We waited a further 3 hours, under the unforgiving Iraqi sun, surrounded by displaced families forced to leave their homes in Fallujah, Ramadi and other cities in the western Anbar province. Children were crying, the elderly sought refuge under the shade of the few trees in the area, while soldiers tried to get the paperwork done. There was so much paperwork to be done, and at any time permission could easily be denied due to heavy security measures undertaken by Baghdad’s Operation Command.

At four o’clock, the army radio finally transmitted a message to the checkpoint’s officer, allowing three out of our four-car convoy to cross the bridge. By this time, exhaustion and frustration had taken most of us, but hope was on the rise!

A long line of cargo carts wait to cross Bzebez bridge, Iraq.

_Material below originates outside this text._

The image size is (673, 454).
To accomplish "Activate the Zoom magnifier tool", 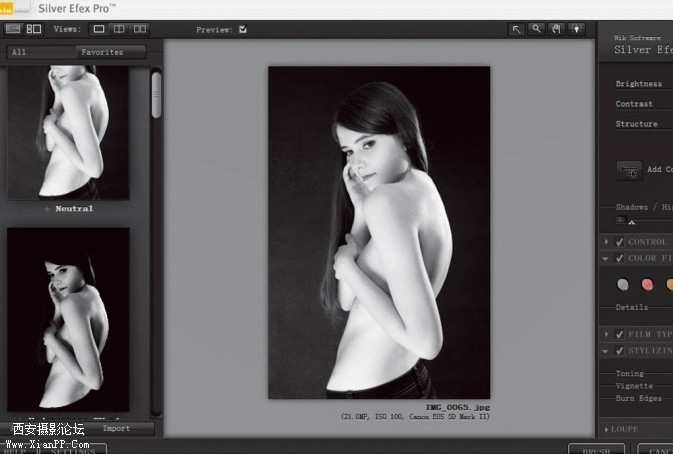I will pyautogui.click(x=537, y=29).
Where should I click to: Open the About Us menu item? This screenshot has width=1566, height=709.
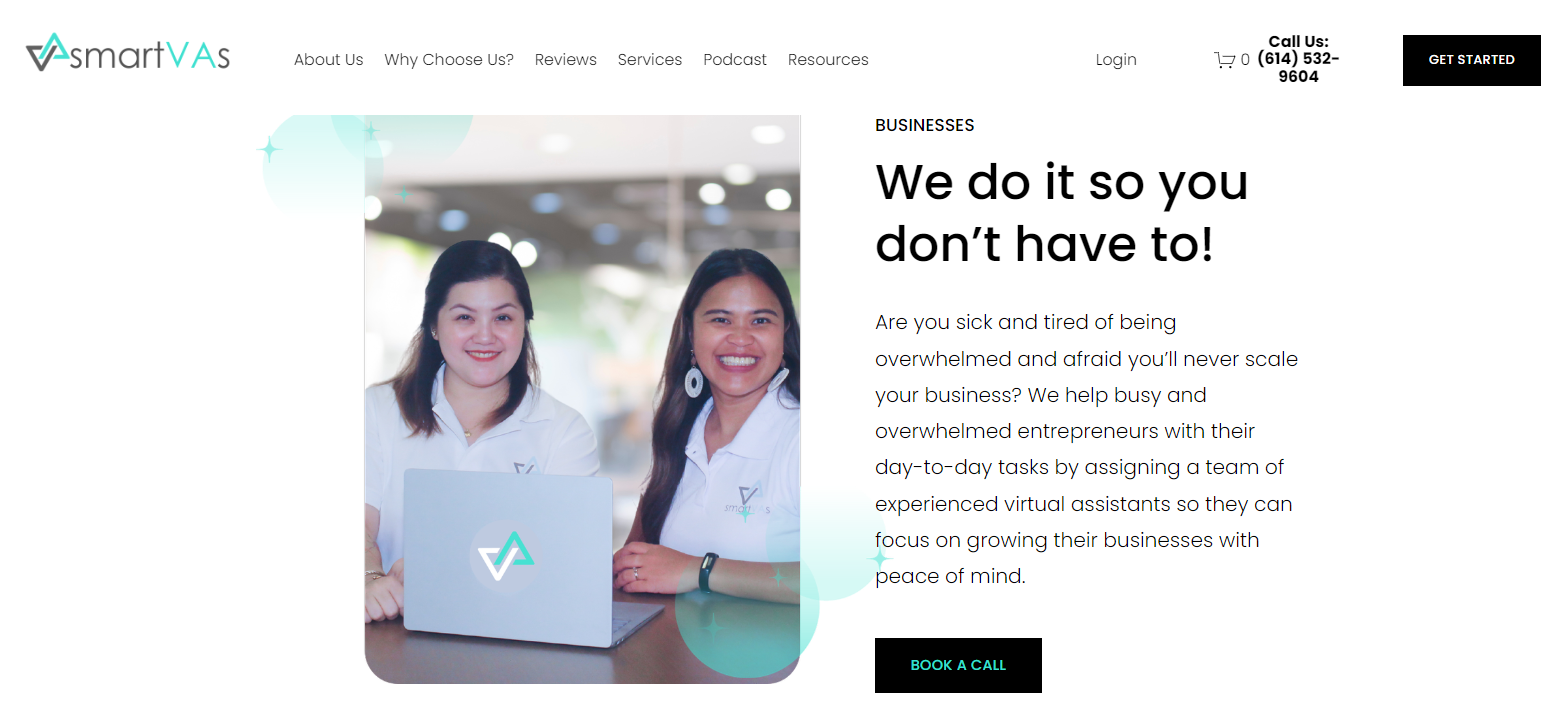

Crossing the bridge, I saw people enjoying the cooler water of Iraq’s Euphrates River, trying to forget the pain of their lives. Others looked at us curiously while waiting in line on the very bridge we were crossing—waiting for their turn to receive permission to pass into Baghdad.

“Anbar Province Welcomes You.” A large sign bore the four words the whole crew was waiting to see for the last eight hours. Two solid weeks of preparation went into preparing for this  this humanitarian aid mission, and it was finally becoming a reality.